Data supplied
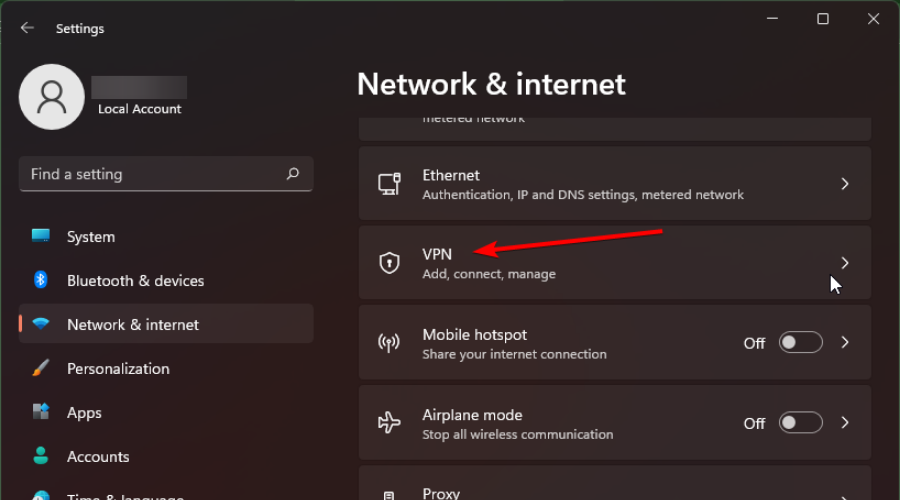The image size is (900, 500).
Task: Expand the Ethernet settings chevron
Action: point(845,184)
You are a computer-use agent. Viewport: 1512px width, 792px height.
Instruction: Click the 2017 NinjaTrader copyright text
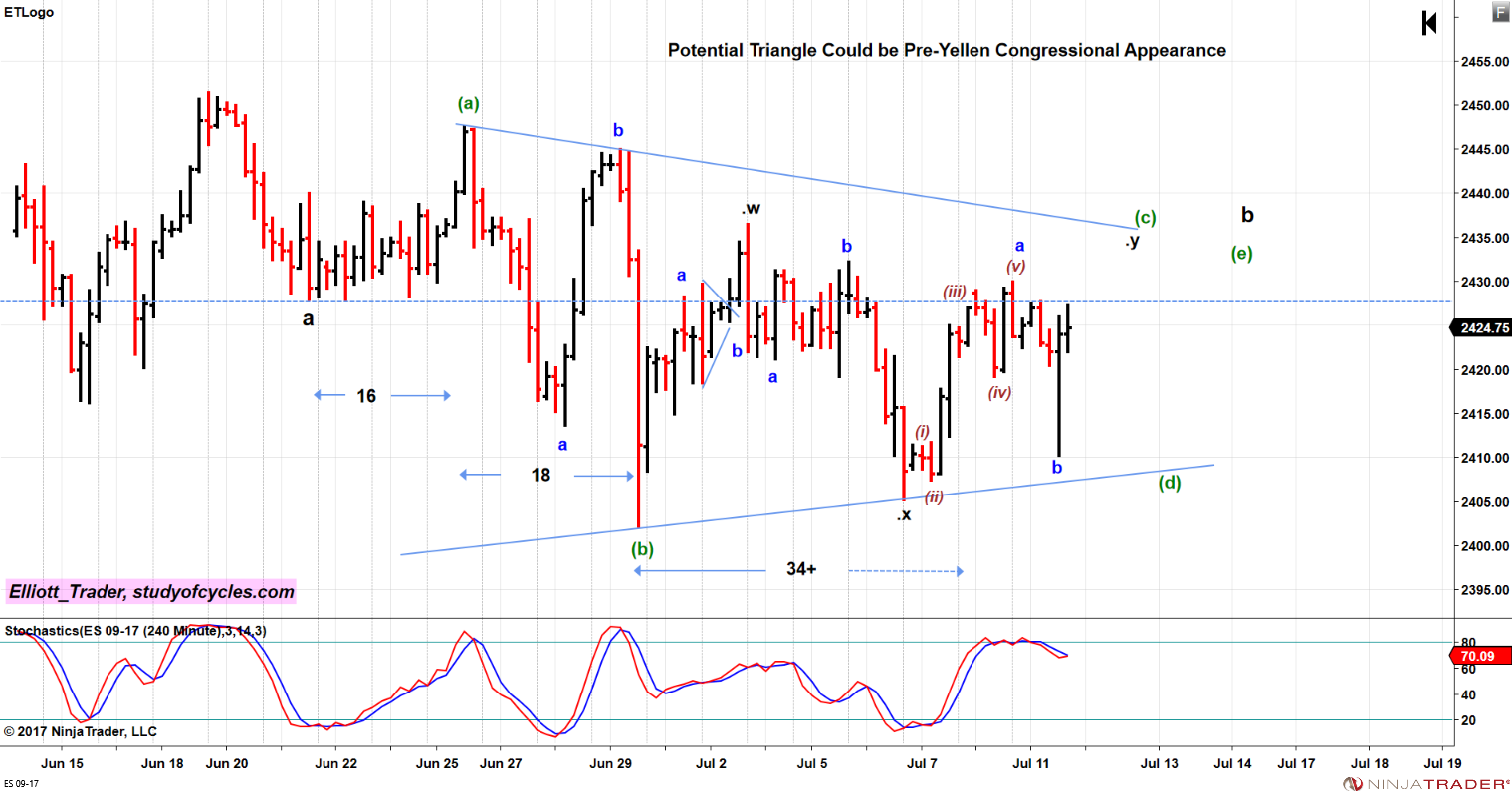tap(80, 730)
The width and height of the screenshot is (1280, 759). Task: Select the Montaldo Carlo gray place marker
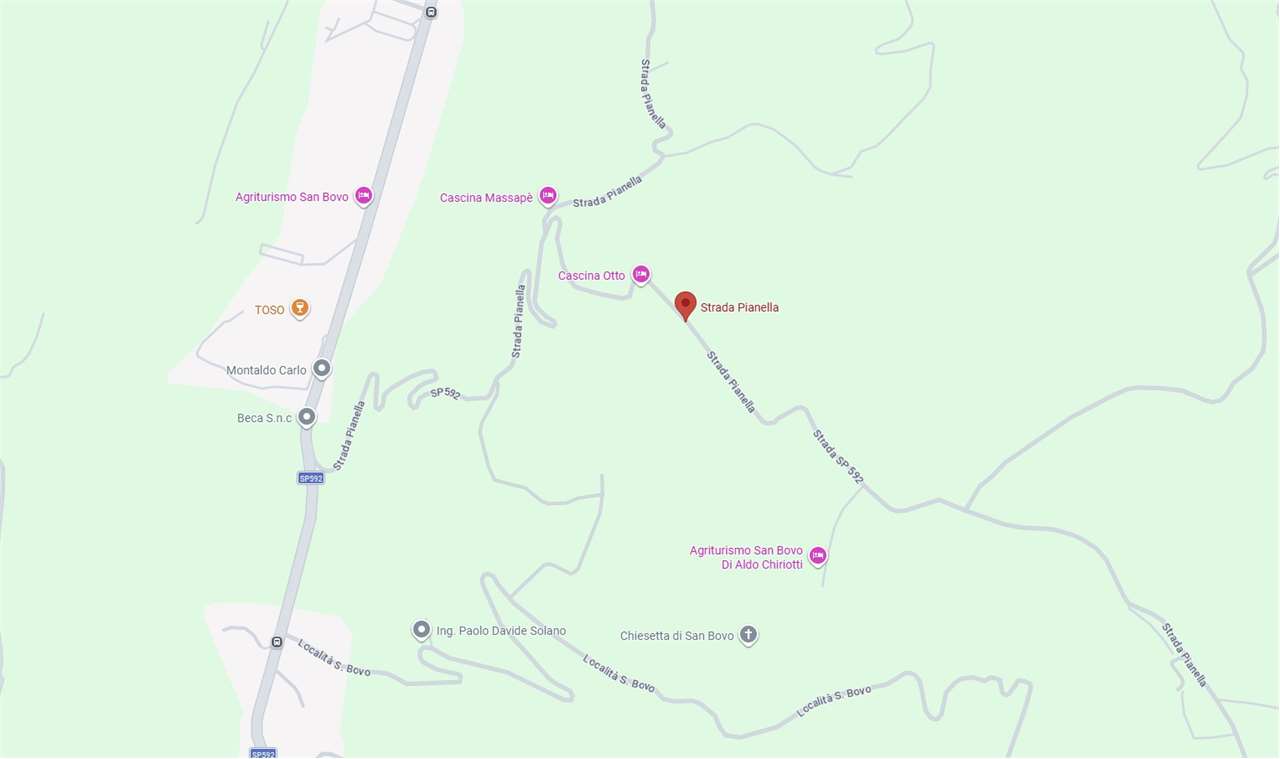[x=321, y=369]
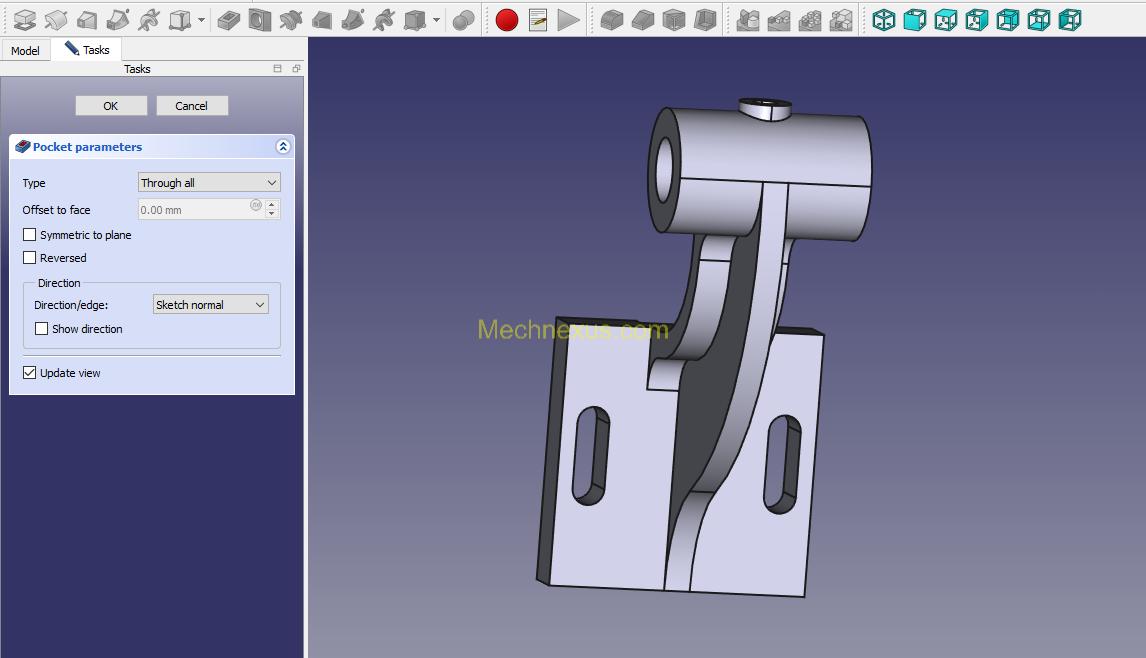Start macro recording with red circle
The image size is (1146, 658).
tap(507, 20)
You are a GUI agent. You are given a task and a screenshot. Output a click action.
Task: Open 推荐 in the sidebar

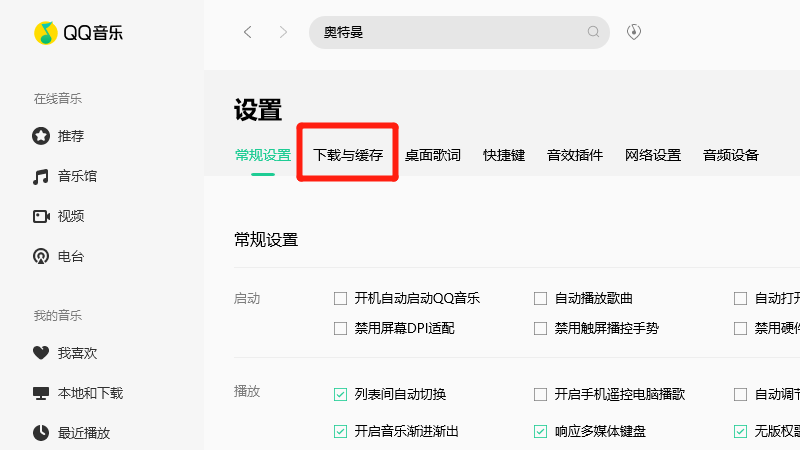coord(70,136)
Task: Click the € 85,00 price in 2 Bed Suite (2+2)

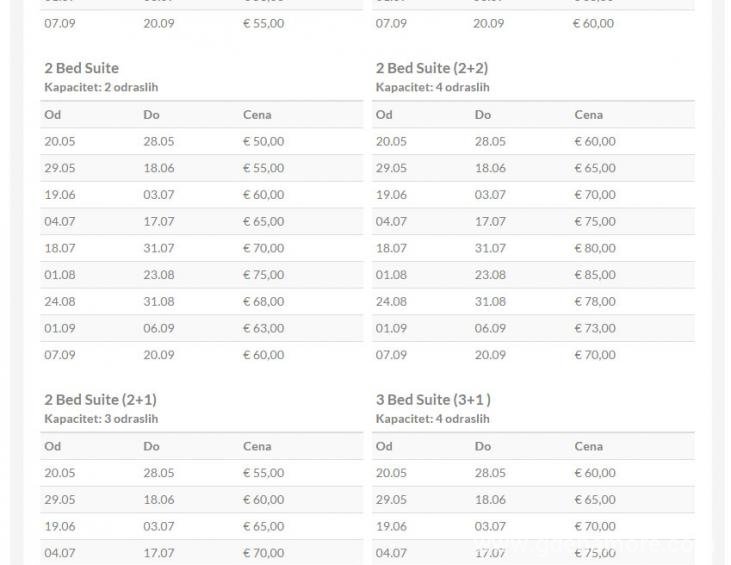Action: pyautogui.click(x=595, y=275)
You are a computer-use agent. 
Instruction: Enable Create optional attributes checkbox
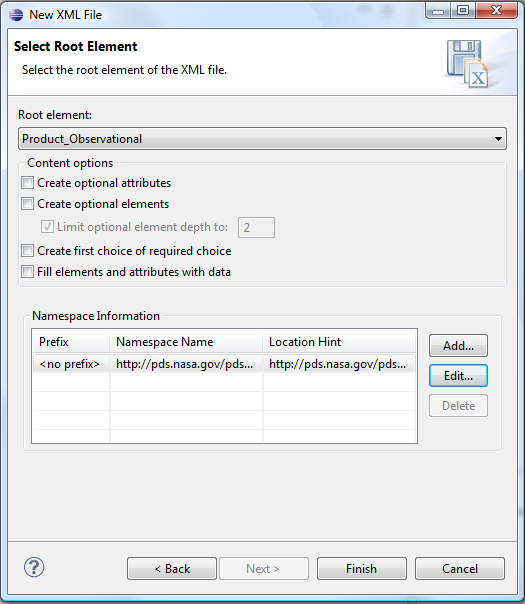pyautogui.click(x=27, y=183)
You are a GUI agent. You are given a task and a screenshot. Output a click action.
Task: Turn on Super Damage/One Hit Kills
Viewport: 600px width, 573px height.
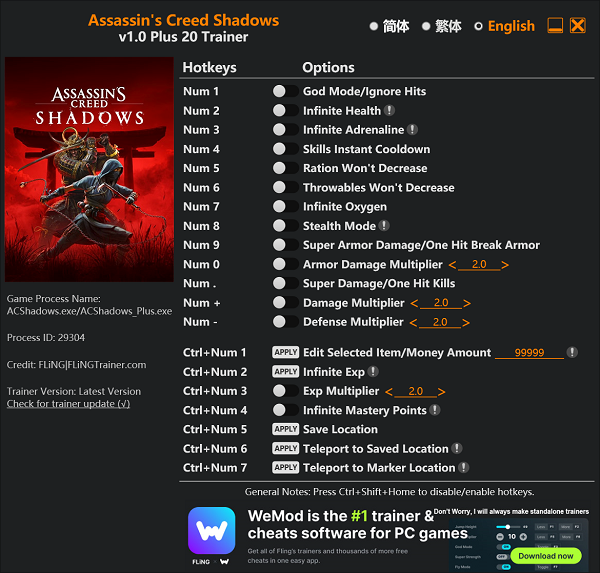tap(280, 284)
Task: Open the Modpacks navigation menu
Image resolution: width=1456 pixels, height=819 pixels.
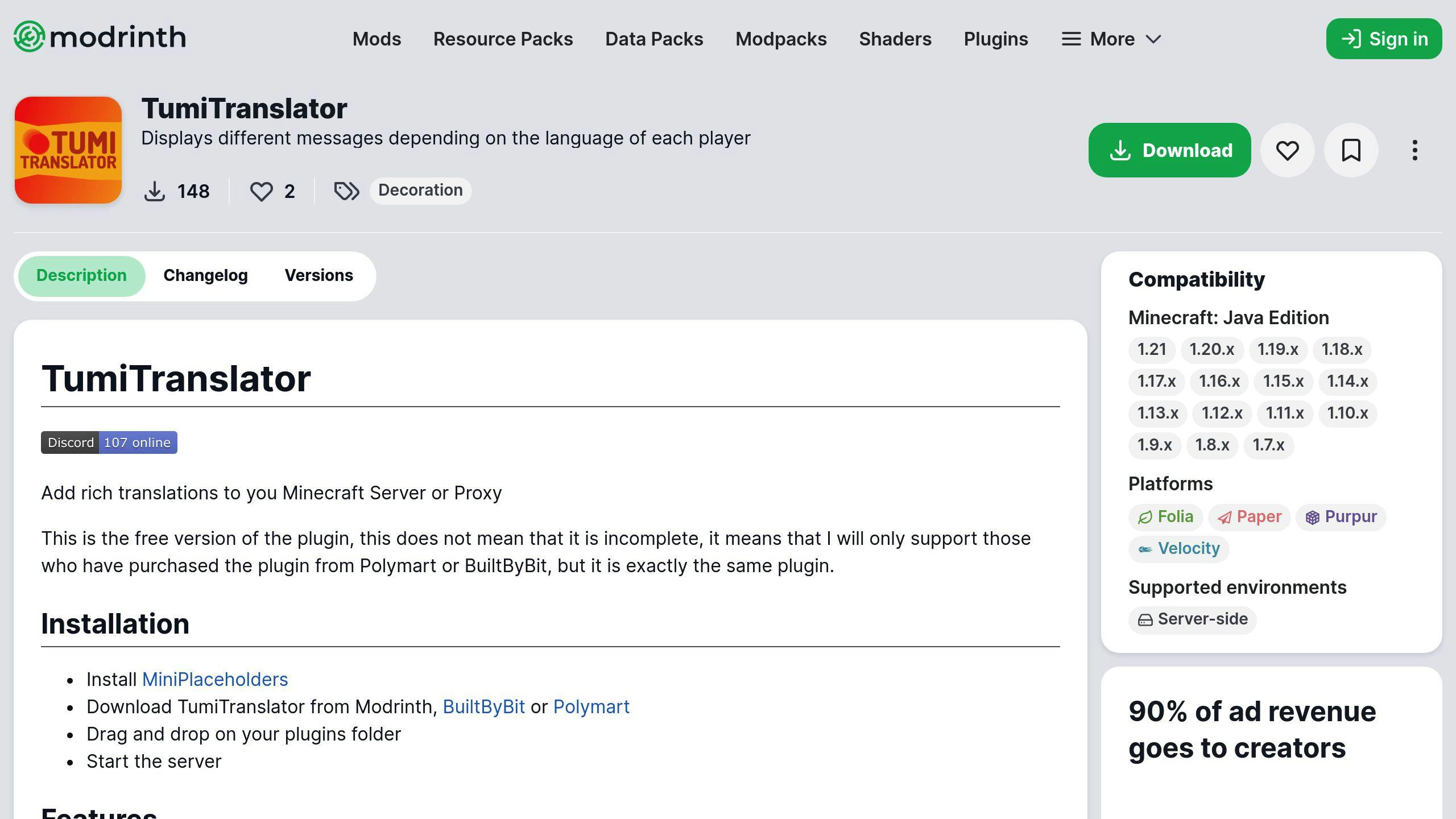Action: pyautogui.click(x=780, y=38)
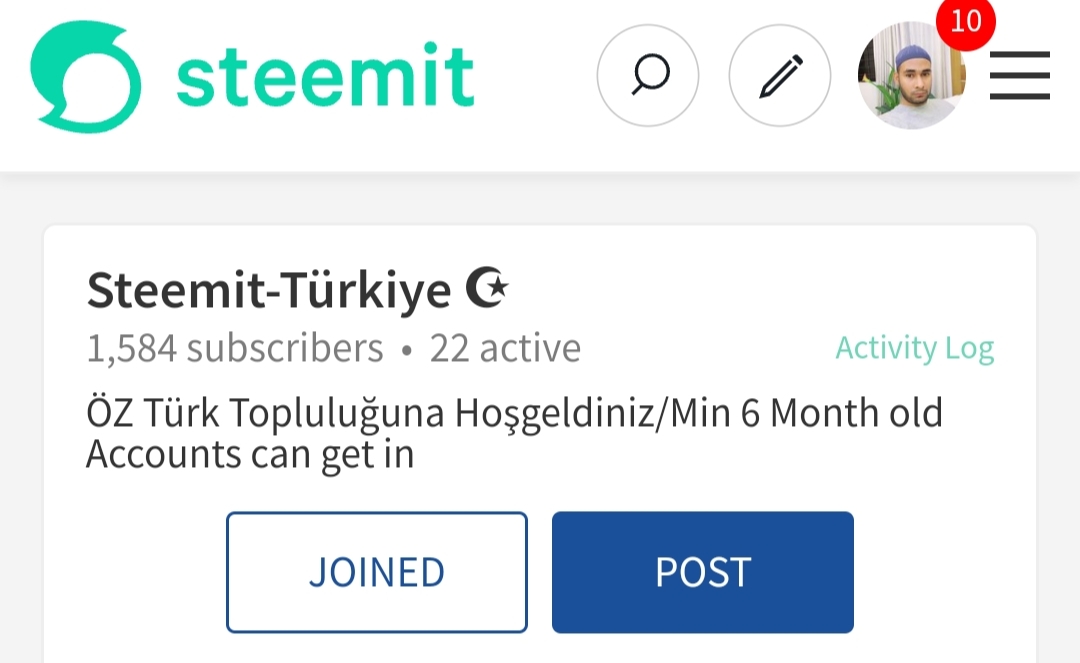Open the Activity Log link
Screen dimensions: 1080x663
[915, 348]
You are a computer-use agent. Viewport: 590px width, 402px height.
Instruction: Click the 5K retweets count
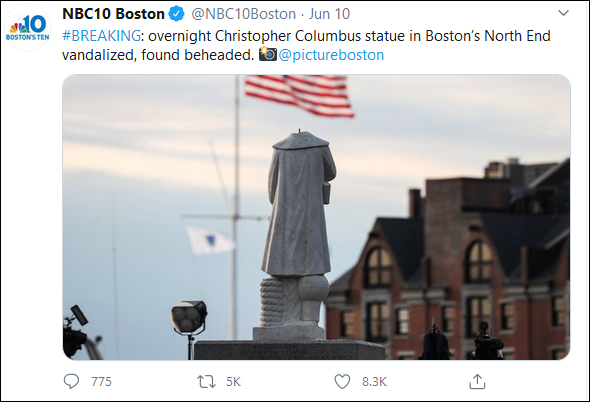coord(233,382)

Requirement
Please return only the lines running from the line with "You are a computer-use agent. Viewport: 590px" to the final line of the data, both included, exactly and without any pictures.

Response to the exercise
You are a computer-use agent. Viewport: 590px width, 402px height.
Instruction: Click the 5K retweets count
coord(233,382)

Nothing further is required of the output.